(取り組む課題):
• A. 中州の老人と孫娘を描いた作品の紹介文によると、その川はどこから流れてくるか。
• B. 中州の老人と孫娘を描いた作品の紹介文の続きを、最後の文の後から書いてください。

____ 抜粋文

こちらは川の中州でとうもろこしを育てる老人と孫娘のお話。

その川はコーカサス山脈から流れてくるもので、春の雪解け水に運ばれた肥沃な土で作られた中州は作物を育てるのに最適の場所。
主人公の老人はその小さな中州でとうもろこしを育てることに決める。きっと毎年やっている事なのでしょう。

だけどその川は紛争地帯の境界にあたり、すなわち戦闘の最前線でもあるんですね。『みかんの丘』と同様に紛争が老人たちの暮らしに大きく影響を与えることになる。

本作の特徴はとにかく言葉がないこと。中州に畑と小屋を作る前半はまったく会話がないんですね。これもシンプルな生き方だからできることであって。言葉がなくても映像の素晴らしさもあって目を離せません。

そして本作でも傷付いた兵士を助ける事になります。今度は言葉が通じないこともあり、ここでも会話はほとんどない。

________
____ 記録データ

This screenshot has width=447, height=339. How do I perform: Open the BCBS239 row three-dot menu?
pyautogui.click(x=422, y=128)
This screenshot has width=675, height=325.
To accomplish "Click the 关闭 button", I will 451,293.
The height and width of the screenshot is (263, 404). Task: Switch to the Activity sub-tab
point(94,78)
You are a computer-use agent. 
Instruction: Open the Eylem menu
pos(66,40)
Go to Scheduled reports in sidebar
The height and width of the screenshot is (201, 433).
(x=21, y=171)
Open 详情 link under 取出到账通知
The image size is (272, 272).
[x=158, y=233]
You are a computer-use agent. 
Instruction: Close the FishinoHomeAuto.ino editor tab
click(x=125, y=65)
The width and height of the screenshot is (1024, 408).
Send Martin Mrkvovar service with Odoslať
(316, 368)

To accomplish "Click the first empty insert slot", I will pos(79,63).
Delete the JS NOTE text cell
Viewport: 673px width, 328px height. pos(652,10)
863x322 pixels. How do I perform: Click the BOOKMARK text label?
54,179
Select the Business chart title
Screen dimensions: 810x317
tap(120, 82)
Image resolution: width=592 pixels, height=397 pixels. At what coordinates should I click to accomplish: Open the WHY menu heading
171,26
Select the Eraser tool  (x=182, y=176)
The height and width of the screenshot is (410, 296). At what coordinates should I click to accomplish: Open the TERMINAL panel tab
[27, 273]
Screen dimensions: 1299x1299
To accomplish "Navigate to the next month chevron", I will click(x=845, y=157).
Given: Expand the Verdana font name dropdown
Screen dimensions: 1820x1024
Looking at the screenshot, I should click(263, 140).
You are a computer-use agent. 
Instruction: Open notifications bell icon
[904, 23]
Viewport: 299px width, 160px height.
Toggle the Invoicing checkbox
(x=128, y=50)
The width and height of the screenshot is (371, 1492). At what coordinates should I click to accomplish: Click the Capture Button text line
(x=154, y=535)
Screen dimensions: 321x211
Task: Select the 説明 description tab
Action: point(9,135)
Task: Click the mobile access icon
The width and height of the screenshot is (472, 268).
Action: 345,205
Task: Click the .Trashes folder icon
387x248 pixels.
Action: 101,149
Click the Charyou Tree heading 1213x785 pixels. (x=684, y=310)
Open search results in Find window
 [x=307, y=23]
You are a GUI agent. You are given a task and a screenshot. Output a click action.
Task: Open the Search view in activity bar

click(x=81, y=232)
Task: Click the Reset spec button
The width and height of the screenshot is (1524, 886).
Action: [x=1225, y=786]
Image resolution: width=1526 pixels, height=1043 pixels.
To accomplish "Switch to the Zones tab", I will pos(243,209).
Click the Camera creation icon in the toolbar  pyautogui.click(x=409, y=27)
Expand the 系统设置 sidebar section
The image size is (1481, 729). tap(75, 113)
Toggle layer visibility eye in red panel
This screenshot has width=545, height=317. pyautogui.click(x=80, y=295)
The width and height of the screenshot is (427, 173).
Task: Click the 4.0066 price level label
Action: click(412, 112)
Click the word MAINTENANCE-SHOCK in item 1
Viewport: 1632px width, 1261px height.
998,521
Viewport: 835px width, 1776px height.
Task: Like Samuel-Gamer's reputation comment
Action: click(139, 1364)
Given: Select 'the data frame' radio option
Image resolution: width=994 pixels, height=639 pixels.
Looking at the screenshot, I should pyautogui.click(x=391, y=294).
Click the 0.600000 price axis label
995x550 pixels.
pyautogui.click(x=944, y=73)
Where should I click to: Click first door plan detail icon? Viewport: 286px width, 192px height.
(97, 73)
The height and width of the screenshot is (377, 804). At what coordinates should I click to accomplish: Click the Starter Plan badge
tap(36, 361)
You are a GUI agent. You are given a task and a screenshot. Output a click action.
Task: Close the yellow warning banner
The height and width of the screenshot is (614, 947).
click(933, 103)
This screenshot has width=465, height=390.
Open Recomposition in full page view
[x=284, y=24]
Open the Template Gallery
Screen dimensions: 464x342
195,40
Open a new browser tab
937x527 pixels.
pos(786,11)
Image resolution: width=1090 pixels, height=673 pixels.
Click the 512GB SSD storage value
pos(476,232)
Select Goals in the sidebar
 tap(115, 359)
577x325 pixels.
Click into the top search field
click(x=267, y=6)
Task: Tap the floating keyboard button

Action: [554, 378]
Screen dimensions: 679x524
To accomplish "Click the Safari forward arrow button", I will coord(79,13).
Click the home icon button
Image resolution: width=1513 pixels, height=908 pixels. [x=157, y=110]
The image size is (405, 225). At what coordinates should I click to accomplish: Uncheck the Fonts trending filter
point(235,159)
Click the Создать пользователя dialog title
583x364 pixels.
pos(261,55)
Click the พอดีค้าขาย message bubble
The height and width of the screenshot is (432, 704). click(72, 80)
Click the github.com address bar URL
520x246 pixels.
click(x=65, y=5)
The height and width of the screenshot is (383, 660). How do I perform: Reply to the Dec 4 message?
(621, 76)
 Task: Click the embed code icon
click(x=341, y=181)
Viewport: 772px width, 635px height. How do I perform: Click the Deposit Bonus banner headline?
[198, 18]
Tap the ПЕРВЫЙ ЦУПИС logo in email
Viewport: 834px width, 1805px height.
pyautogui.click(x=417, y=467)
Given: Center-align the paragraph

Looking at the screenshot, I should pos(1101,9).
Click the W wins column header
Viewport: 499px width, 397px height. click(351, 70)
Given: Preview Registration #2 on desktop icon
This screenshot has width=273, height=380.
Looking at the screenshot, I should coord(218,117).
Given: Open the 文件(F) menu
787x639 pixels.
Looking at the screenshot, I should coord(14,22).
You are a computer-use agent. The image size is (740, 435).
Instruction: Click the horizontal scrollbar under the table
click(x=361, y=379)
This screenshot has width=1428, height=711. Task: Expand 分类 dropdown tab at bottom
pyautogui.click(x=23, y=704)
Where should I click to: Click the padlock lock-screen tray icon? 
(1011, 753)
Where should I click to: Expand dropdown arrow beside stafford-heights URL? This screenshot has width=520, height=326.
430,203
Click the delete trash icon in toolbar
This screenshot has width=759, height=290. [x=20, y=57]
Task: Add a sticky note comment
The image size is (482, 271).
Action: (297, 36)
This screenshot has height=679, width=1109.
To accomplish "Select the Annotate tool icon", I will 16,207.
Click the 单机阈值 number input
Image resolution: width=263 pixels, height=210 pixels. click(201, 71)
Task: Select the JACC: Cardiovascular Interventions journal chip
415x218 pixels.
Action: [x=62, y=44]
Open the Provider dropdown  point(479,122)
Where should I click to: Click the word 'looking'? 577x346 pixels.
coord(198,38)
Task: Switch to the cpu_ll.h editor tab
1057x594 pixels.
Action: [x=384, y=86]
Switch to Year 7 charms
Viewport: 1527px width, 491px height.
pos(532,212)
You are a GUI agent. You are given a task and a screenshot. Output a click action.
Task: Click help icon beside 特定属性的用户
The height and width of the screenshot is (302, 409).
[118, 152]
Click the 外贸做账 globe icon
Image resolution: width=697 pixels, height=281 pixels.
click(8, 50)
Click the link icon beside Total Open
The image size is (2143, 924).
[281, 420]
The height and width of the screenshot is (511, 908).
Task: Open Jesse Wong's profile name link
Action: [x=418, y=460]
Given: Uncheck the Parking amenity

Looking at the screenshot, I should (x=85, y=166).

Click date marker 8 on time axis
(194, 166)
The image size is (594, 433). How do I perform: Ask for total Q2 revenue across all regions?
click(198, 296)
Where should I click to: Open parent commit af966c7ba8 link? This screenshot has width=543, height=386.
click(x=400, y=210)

________

(解答):
• A. コーカサス山脈から流れてくる。

• B.
年頃の孫娘と兵士の無言のじゃれあいが微笑ましい。

本作は紛争に加え自然の厳しさにも翻弄されるんですね。ラストの人間にはなす術のない自然の力には声を失ってしまう。
悲劇ではあるけど、戦争の犠牲になることに比べるとある種の清々しさがある。こうやって人生は続いていくのだという。

『みかんの丘』『とうもろこしの島』はどちらも名作といえると思うけど、あわせて鑑賞することでより深い感動を得ることができる作品だと思います。